Ryan convened a panel of social-justice advocates and policy experts Wednesday to give lawmakers a progress report on the government’s battle against poverty.
Forty-nine years ago, former president Lyndon B. Johnson declared a “war on poverty” to address the problem of persistent poverty in the nation. Since then, the government has spent over $15 trillion in that war. Yet, around 46 million Americans live below the poverty line – the highest number since the fight against poverty began.
Ryan said the government has been doing a “lousy job” because it “focuses too much on inputs.” He argued that government must tackle the causes of poverty, instead of perpetuating it by funding its symptoms.
“We focus on how much money we spend. Instead, we should focus on results. We should focus on how many people get off public assistance—because they have a good job,” he said.
Ryan compared government programs to a “giant sedimentary rock” with layers of programs built onto each other.
“In fact, there are so many of them—and there is so little coordination between them—that they work against each other. In effect, we penalize people for finding a job or getting a raise,” he added.
Whenever lawmakers argue over ways to reduce the budget deficit, one of the most popular ideas on both sides of the aisle is “means-testing” programs like Medicare and Social Security. Instead of wholesale benefit cuts, the idea is to reduce them for the rich and middle classes while leaving them intact for the poor.
Currently, there are 60 means-tested programs funded and directed by the federal government. In addition, state and local governments operate numerous similar programs. The Congressional Research Service has estimated that state and local governments supplemented federal spending on these means-testing programs by around 27 percent in 2004. Together, federal and state governments spend close to a trillion dollars a year on means-tested benefit programs, according to data from the Heritage Foundation.
Douglas Besharov, a professor at the University of Maryland School of Public Policy, noted that government programs generate both good and bad incentives. He highlighted the importance of adopting the right incentives that encourage people to work without necessarily reducing the benefits under means-tested programs.

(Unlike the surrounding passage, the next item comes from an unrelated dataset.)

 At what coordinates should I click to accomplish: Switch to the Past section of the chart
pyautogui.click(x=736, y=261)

He said that the increase in social assistance expenditures does not belong to either political party, adding that “this is a story of 15 years of expansion of means-tested programs without thinking about their incentive effects.”

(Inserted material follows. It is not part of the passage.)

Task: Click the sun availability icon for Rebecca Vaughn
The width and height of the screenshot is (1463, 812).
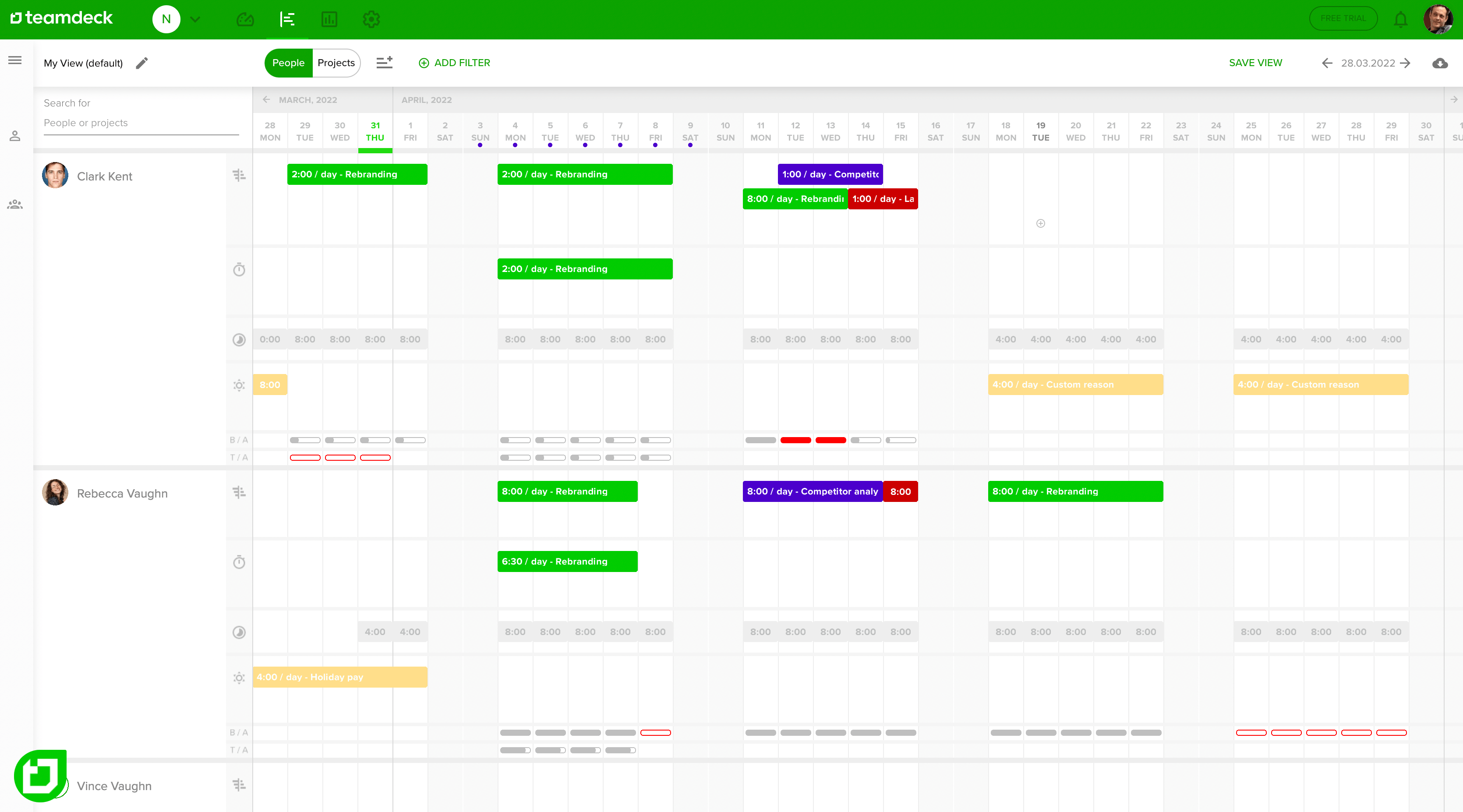Action: coord(239,678)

Sister Simone Campbell, head of the Catholic lobbying group NETWORK and a leader of the recent “Nuns on the Bus” campaign, testified about meeting several Americans across the nation who had benefited from social assistance programs, including the Supplemental Nutrition Program (SNAP). She noted that the 2014 budget resolution proposed by Ryan and passed by the House in March would cut SNAP benefits. The Center on Budget and Policy Priorities estimated that cuts could total $135 billion, close to 18 percent, over the next 10 years.